# oil finish for oak stool. Toddler proof?



## mickthetree (6 Sep 2009)

Hey all

Need to put a toddler proof finish on this stool. For my 2 year old niece who is probably going to puke on it, rub food into it and stand on it.







Dont really want to varnish it as I think it will spoil the look.

Really appreciate your suggestions as to the best way to protect it whilst keeping the look of the wood.. 

Will post more info on it the build in the general woodworking section.

Cheers Paul


----------



## DaveL (6 Sep 2009)

I think I would use an oil finish on this good looking stool. It will soak in and therefore provide protection even when it gets knocked in use.
I have used finishing oil an oak side table, looks OK and has stood up to me with hot coffee cups as well as milk from cereal bowls.


----------



## mickthetree (6 Sep 2009)

Thanks Dave!

I should have also mentioned that I've never applied an oil finish before. Any advice on what to do?

Or what product to use?

I have some danish oil, but can get pretty much anything at the local hardware store.


----------



## DaveL (6 Sep 2009)

I have only used Liberon finishing oil, so cannot comment on danish oil.

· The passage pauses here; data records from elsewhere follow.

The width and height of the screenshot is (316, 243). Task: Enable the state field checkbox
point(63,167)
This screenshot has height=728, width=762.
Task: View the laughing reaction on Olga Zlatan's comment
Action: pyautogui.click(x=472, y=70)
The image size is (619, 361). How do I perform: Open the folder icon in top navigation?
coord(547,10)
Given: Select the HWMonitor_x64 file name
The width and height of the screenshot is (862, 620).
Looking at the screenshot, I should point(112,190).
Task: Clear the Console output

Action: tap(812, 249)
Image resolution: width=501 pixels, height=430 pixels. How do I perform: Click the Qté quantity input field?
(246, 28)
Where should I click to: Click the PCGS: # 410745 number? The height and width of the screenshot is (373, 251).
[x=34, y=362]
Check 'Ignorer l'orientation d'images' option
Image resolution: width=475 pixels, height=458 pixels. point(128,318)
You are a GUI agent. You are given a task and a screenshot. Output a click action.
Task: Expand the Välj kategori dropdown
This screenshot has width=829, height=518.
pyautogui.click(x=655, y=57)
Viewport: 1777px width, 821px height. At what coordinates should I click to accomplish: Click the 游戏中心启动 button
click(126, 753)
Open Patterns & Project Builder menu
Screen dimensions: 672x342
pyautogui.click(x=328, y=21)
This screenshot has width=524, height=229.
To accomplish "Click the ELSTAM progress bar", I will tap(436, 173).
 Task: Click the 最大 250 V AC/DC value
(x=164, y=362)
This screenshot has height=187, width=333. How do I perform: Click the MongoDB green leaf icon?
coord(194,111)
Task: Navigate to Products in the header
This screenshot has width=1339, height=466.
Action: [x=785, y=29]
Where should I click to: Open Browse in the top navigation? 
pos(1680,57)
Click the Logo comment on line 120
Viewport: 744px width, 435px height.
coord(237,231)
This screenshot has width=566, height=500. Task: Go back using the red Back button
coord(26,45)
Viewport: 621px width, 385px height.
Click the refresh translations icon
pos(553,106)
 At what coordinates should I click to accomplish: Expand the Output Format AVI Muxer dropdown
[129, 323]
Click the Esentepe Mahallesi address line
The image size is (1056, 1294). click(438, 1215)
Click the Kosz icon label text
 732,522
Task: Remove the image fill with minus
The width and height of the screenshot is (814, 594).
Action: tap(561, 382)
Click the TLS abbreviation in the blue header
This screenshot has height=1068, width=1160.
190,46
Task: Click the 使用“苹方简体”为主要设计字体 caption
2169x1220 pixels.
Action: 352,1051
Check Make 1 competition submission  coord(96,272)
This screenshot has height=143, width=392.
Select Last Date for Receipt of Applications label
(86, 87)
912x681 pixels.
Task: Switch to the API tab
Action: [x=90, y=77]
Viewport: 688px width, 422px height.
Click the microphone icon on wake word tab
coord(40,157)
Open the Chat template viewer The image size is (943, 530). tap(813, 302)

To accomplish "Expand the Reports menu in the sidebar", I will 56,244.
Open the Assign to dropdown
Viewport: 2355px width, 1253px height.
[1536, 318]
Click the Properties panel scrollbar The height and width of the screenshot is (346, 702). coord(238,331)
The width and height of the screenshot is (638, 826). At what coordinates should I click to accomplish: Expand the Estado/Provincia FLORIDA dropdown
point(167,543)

I normally apply with a brush, the first coat will soak in and use loads of oils. Brush it on all over, wait 15 minutes, time to wash the brush out and get a coffee. 8) 
Then rub off any that has not been absorbed with a rag, leave to dry, 3 or 4 hours, I usually do this as the last thing in the evening and leave over night.
De-nib, donot use wire wool, there is the risk of bit sticking in the oak and making black spots due to the tanning, I use the fine webbrax type stuff. Its like the green pan cleaners they do a number of grades. Then apply another coat, this will not soak in as much and will need rubbing off after 15 minutes.
I use 3 coats and then use wood wax22 to give a soft looking finish, if you want more of a shine use more coats of oil and polish with a cloth instead of waxing.

Take care with the rags used rubbing the oil off, lay them out flat to dry, if you scrunch them up and through them in a bin they can catch fire.


----------



## Oryxdesign (6 Sep 2009)

Dave's advice is all good. It might also be worth considering Osmo polyx which is child safe and easy to apply.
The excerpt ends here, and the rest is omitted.